Hard to imagine a reason apart from blow jobs that I'm awake at 530 am.
How do I say to her "Have you eaten mango lately because my penis had an allergic reaction"
Shaving your vagina at 8 months pregnant is not an easy chore.
the parade is in 5 days. put your big boy pants on and come to beer training. time to build your tolerance. i can't have you passing out in a bush with a cape on again this year.
I woke up at 3am, my head in a toilet, still at the kegger, wearing a random cowboy hat.
Jsyk, in serious talks of trading blowjobs for soup in bed. I'm sober
Then me, her, and her mom snorted tequila. The bartender was in shock.
So hungover. I dropped my keys and leaning over seemed a terrible idea. Instead I took my shoe off in the middle of the street and use my toes to pick them up. Think I'm a genius.
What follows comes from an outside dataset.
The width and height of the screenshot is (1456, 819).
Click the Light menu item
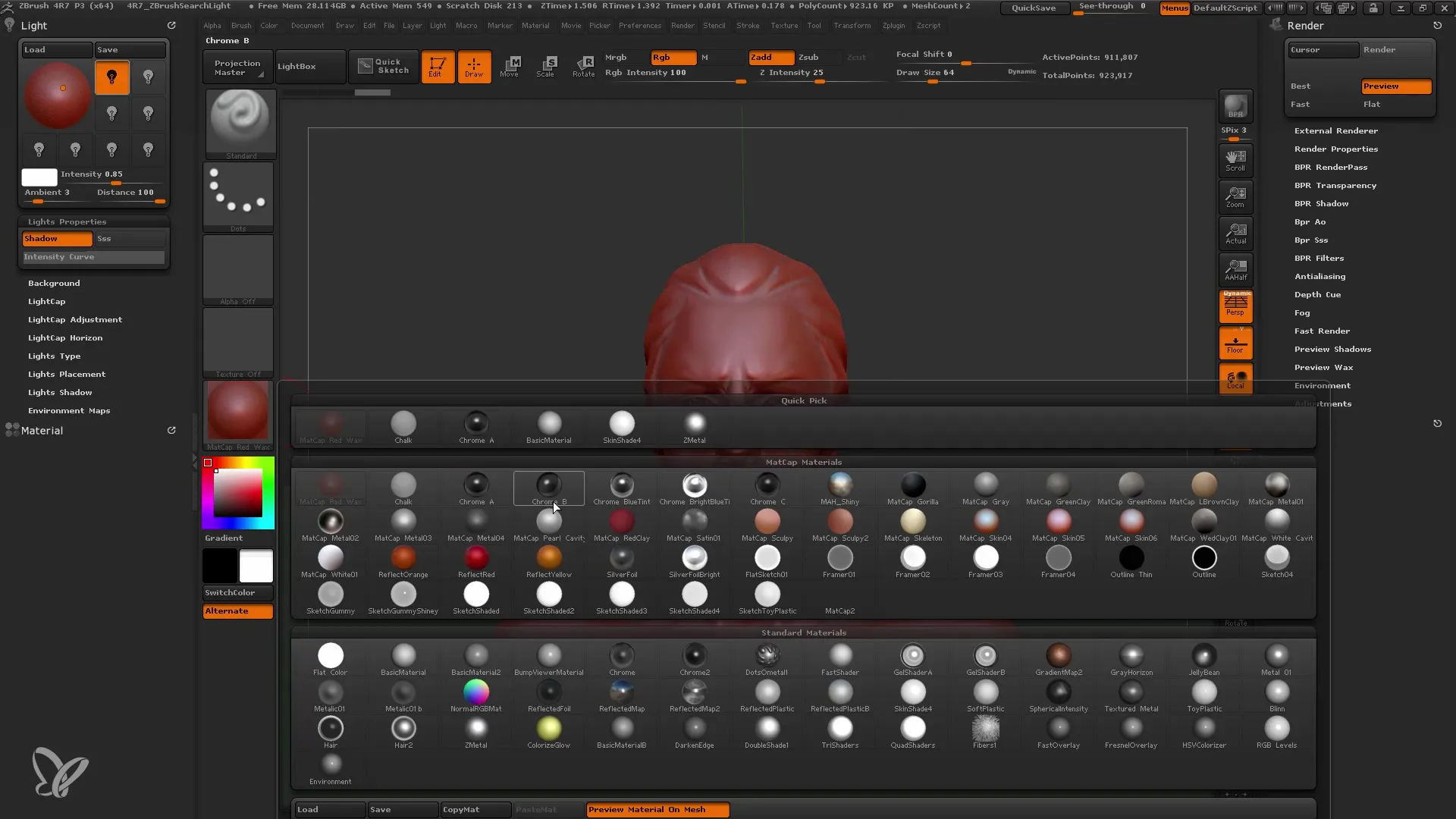tap(437, 25)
I'm beginning to think the entirety of my appeal is due to the size of my ass.
I SMOKED SO MUCH I SKIPPED A DAY.
I'm not gonna lie. The thing I miss the most about him right now is the air conditioned hotel rooms.
I’m going to try to be less of a cryptic bitch this week. Should be nice.
...I watched him run on the beach yesterday and I think I started ovulating
God I need to hump something, right now.
Is there a nice, calm way of telling your friend/housemate/former lover/person who does not reciprocate your feelings that your period is late?